I agree with Harald Kirsch. If you have absolutely no information about the numbers, then according to the "principle of indifference", you have to assign equal probability to all possible numbers. But it is not possible, because uniform distribution over the whole real number line simply does not exist.

So I think the problem cannot be purely abstract. We cannot escape from real world considerations. Having said that, I think the solution still works in practice (at least in our universe!). Reason: no matter how the numbers are generated, e.g. by human, computers or aliens, the numbers have to be drawn from a class of countable number of bounded distributions. The distributions have to be bounded because there is limited resource in the universe (this is my assumption). We have little idea about the resulting "grand mixture" of distributions, but we are sure that it has to be bounded as well. So, as long as we choose a guide number whose absolute value is smaller than the largest possible number this universe allows, the solution still gives a strictly greater than 50% chance of winning the game.

• Munish Ratanpal says:

Agree with Harold.
The only real chance for getting a more than 50 % success rate is to choose a G which lies between A and B.
If the range for choosing A and B is truly unbounded and their selection is random, then any computation of the probability of (G lying between A and B) would involve a division by a denominator which approaches infinity in the limit.
Sure we can map real numbers to (0, 1) but that doesnt enable us to calculate the probability of a number lying between two random real numbers.

Common sense appears to win this one hands down.

@Harald Kirsh, Eric Wong and Munish Ratanpal,

(Perhaps the inverse way is easier to understand…)

As Greg has already pointed out, in every trial you are looking at a specific pair of numbers I have generated. There is no stipulation that these numbers come from a uniform distribution (which is impossible anyway, as you yourselves have pointed out). The process by which these numbers are generated is a black box to you.

All that is required for you to succeed over 50%, no matter what the numbers are, is that you generate a guide number G such that its cumulative distribution function rises strictly monotonically from a value of 0 to 1 across the entire real number line. The inverse of the mappings Greg and Marcelo specified will do this, as for example G=tan(π(x-0.5)) where x is a random number in the interval (0,1).

By definition, what strictly monotonic means is that for any given interval AB, the cumulative probability of G at the right end of the interval (B) is greater than that at the left end (A). Therefore, there is a finite probability for G to lie between any two numbers A and B you can think of.

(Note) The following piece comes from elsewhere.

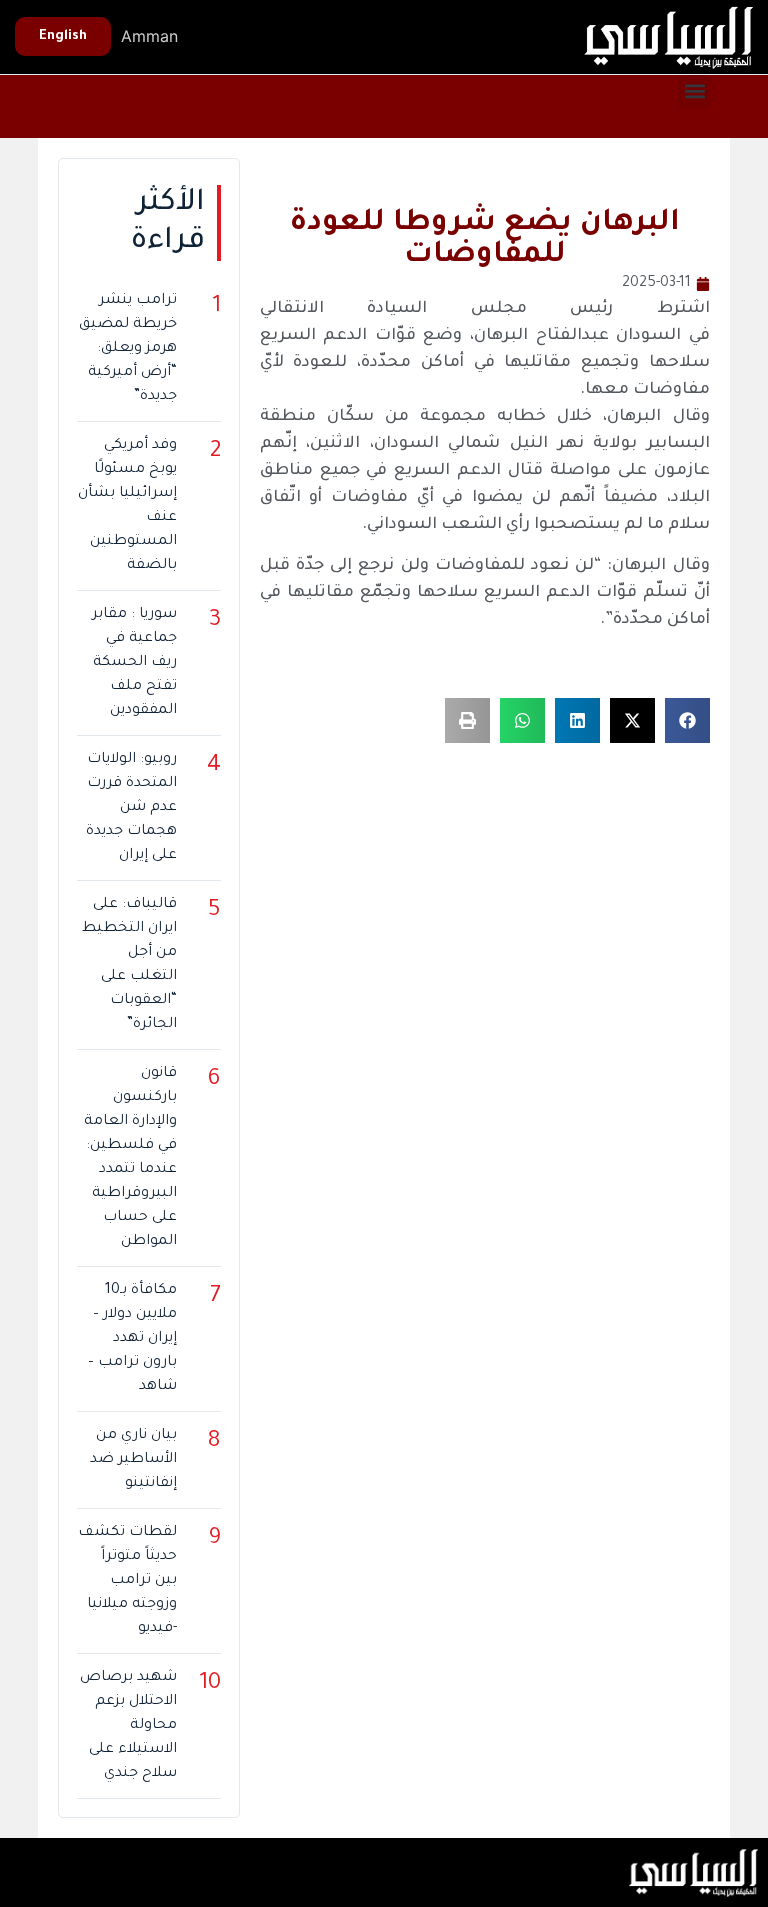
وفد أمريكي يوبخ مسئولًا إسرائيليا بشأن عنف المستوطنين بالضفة (127, 506)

Now carry out the comparison procedure, and swap if indicated.

And that’s all you need.

• Now this starts to make sense.

I see now that the solution relies not on assuming one specific probability model, but makes an assertion for all distributions which have strictly monotonic cumulative probability over the real line.

@Wiley,
Re. the googol game/secretary problem – I haven’t looked at Gnedin’s paper in detail, but I would suspect that the reason is just increase in complexity and not because n=2 is special in any other way. For n=2 there is just a single comparison to be made. For n=3 there are already three comparisons, and the number of comparisons goes up rapidly. I suspect that there is a complexity threshold that is already crossed for n=3 and after that is reached, only relative ranks matter.

This has precedent in several other problems in mathematics such as the possibility of analytical solutions for the motions of two bodies but not for three or higher; and the existence of formulas to find roots of polynomials up to quartics but not further.
Re. the puzzling nature of the worst case scenario for the current puzzle, check out my previous comment.

Finally, I have run the secretary problem as a puzzle in the New York Times. Check it out for fun at:
http://tierneylab.blogs.nytimes.com/2009/11/02/monday-puzzle-the-case-of-the-mixed-up-princess/
The second part of the first question in the above version of the puzzle is especially interesting to me. It’s the more practical case – what if your aim is to find the best chance to get a high rank rather than the very best? It was solved by readers in the comments.

• Eric Wong says:

Thanks for the explanations by Pradeep and Greg. But I still have one philosophical conundrum that I don't understand. It is about the interpretation of the probability of winning the game for a given strategy. The problem presupposes that such probability is well-defined and can in principle be evaluated. Pradeep has suggested that the probability can be evaluated using a "thought experiment": play the game repeatedly but have amnesia between games and carry no information from previous games. The average rate of winning should converge to the probability when the number of games tends to infinity. I can think of two possible ways the thought experiment can be carried out:

1) in each repeated game, the host uses the same predefined black box, possibly randomized, process to generate the numbers, and the player uses the same strategy to guess the greater number.

2) in each repeated game, the host uses a new black box process which is consistent with the problem description and independent of previous games to generate the numbers, and the player uses the same strategy to guess the greater number.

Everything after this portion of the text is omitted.